My wife and I drive in a different way, from Humphrey Highway. We love the turn off the pavement onto a gravel road and the transition to a different world. Thursday evening, that turn greeted us with freshly harvested delta fields, ground recently plowed where corn grew and big round bales of cotton where those mechanical monsters did their work not long ago.

The dust behind us boils up like smoke from a raging inferno. We pass the fields and come to the pasture where sheep lie on God's green grass and babies dot the flock. Their beauty and innocence is astounding. I lower the window and call them babies as we pass. 
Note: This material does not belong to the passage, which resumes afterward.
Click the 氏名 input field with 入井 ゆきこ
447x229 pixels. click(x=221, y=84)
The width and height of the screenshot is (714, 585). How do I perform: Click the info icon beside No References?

Soon we see a deer with her fawn cross the road. Trees bordering our gravel path are slightly showing signs of the fall with tiny tinges of yellow on the edge of their leaves. The gravel road winds and rises into the hills. Another momma deer and her baby cross ahead of us and run swiftly away.
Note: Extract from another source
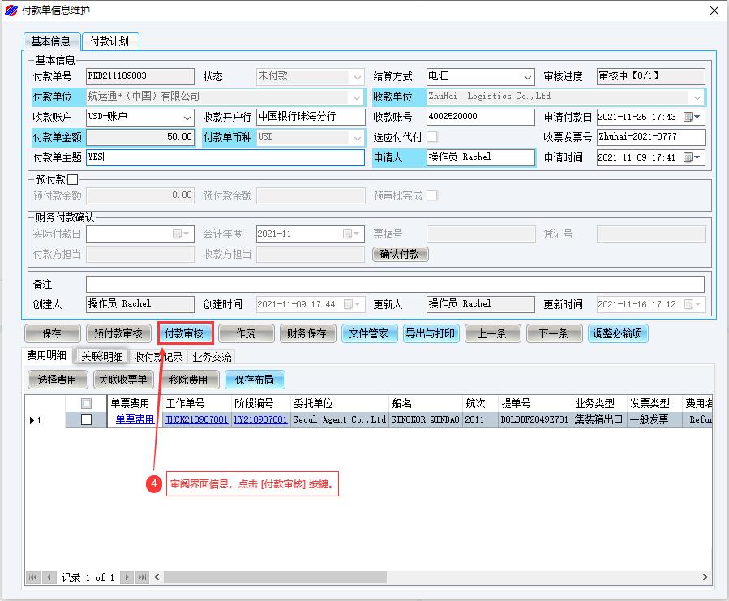
Task: Open calendar picker for 申请时间
Action: 688,157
We arrive at the church to a silence that is a salve to the soul. This is "a place where the pavement ends" as Jim Kelly, our evangelist, called it in a recent video he posted on Facebook. People begin to drive up. These are folk of a simple faith. This is unadorned society, unpretentious people, real people who attend church cheerfully.



The cemetery across the road adds to the charm with its tombstones that rise from the high ground like sentinels as part of God's "great cloud of witnesses" (Hebrews 12:1). The grass is still green but its growth slowed of late by the dryness, lengthened nights, and cooler evening temperatures. The giant oak in the Church's front lawn is an open house for birds and squirrels and a testimony of the creativity and kindness of the God we worship.

I stand on the lawn and am thankful, honored to be the pastor here, amazed at God's unforeseeable plan. We go inside. We sing. Brother Jim preaches. We pray in the alters. The congregations slowly slips away. I go outside in the darkness and the silence has been replaced by a gentle but powerful music. The night air has a nip but the sounds of summer still seep from the woods adjoining the church lawn. Crickets and tree frogs, and katydids sing while and angles of God direct the unnoticed choir. 

Praise God forevermore.

NB. Jim, I stole you words, "a place where the pavement ends." You can pray for me tonight.